Странное дело, вроде бы и пробыл в камере недолго, но за минувшие несколько дней успел обзавестись некоторым собственным арестантским добром, без которого трудновато тянуть тюремный быт. И первое, что он приобрел, так это доставшуюся от прежнего сидельца большую иголку с суровыми нитками, способную поправить самую ветхую одежду; подладить прохудившиеся башмаки. Затем была булавка, которую он зацепил за обратную сторону воротника. Последними были пуловер и мельхиоровая ложка…

Отправляясь на волю, каждый арестант, следуя неписаным тюремным традициям, уходящим своими истоками куда-то в седую старину, раздавал нажитое добро до самой последней мелочи, чтобы вновь не угодить в «казенный дом». Такая традиция была заведена мужиками, пришедшими в тюрьму от сохи, терпеливо дожидавшимися дня, когда можно будет вернуться к привычному образу жизни, а потому без сожаления расстававшимися не только с вещами, но и с тюремными привычками.

Вор Елисеич был иной породы, для которых тюрьма – дом родной!

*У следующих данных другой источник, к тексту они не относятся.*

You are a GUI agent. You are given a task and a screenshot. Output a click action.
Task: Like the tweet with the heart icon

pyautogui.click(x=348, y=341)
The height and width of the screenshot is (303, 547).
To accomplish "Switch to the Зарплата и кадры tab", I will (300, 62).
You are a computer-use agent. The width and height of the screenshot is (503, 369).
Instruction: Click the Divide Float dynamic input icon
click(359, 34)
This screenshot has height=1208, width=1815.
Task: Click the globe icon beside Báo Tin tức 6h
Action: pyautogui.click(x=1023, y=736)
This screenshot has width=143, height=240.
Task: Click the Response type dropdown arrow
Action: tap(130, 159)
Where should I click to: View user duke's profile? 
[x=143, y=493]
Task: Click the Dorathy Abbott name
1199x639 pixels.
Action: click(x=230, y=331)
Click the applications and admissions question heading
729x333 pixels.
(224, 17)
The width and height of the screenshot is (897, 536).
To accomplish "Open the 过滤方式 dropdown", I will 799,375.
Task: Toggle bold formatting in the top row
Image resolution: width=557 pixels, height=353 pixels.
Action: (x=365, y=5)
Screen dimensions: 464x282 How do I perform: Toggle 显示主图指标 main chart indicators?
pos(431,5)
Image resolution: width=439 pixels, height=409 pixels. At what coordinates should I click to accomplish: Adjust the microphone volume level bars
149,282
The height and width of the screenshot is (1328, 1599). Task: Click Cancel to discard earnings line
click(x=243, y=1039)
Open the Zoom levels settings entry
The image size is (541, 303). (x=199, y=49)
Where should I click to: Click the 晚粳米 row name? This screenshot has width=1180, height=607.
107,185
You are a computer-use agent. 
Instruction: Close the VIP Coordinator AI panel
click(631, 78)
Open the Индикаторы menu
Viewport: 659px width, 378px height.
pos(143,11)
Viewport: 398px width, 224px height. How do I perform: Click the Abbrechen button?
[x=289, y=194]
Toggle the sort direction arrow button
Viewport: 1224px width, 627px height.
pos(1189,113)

Поэтому приметы мужиков, прочно укоренившиеся в уголовной среде, он не одобрял. И возвращения на «кичу» не боялся. Но вот раздать добро, чтобы послужило хорошим людям, так это благое дело. Не спеша, как бы продумывая каждое движение, он передал кружку золотозубому:

– Владей!

– Спасибо, Елисеич. Вроде бы и недолго пробыл, а привык я к тебе.

– Мы же с тобой бродяги, – заметил Елисеич. – Нам не привыкать расставаться.

Заточку, сделанную из поломанной ложки, – царский подарок, – он незаметно пододвинул двадцатипятилетнему блатному с «погонялом» Кузя. Куртку отдал Краюхе, заключенному с тридцатилетним стажем.

– Не замерзай. Наверняка по этапу на север отправят.

Надзиратель, оперевшись о косяк, терпеливо наблюдал за раздачей, не смея торопить «законного». Раздав вещи, иголку с ниткой Елисеич решил оставить себе – если суждено вернуться, будет чем подправить одежду.

– Чего, начальник, стоим? – повернулся он к надзирателю. – Веди давай. На волю хочу!

Заложив руки за спину, вор вышел в коридор и, не дожидаясь привычной команды, уткнулся лицом в стену.

Первые три дня Елисеич с приятелями пил горькую. Закуска самая простая: килька в томате, грубо нарезанные куски колбасы, из разносолов лишь маринованные грузди и крохотные соленые огурчики. Хлебом заедали пьяную икоту, отламывали крохотные кусочки и степенно жевали, будто это было самое желаемое лакомство в их жизни.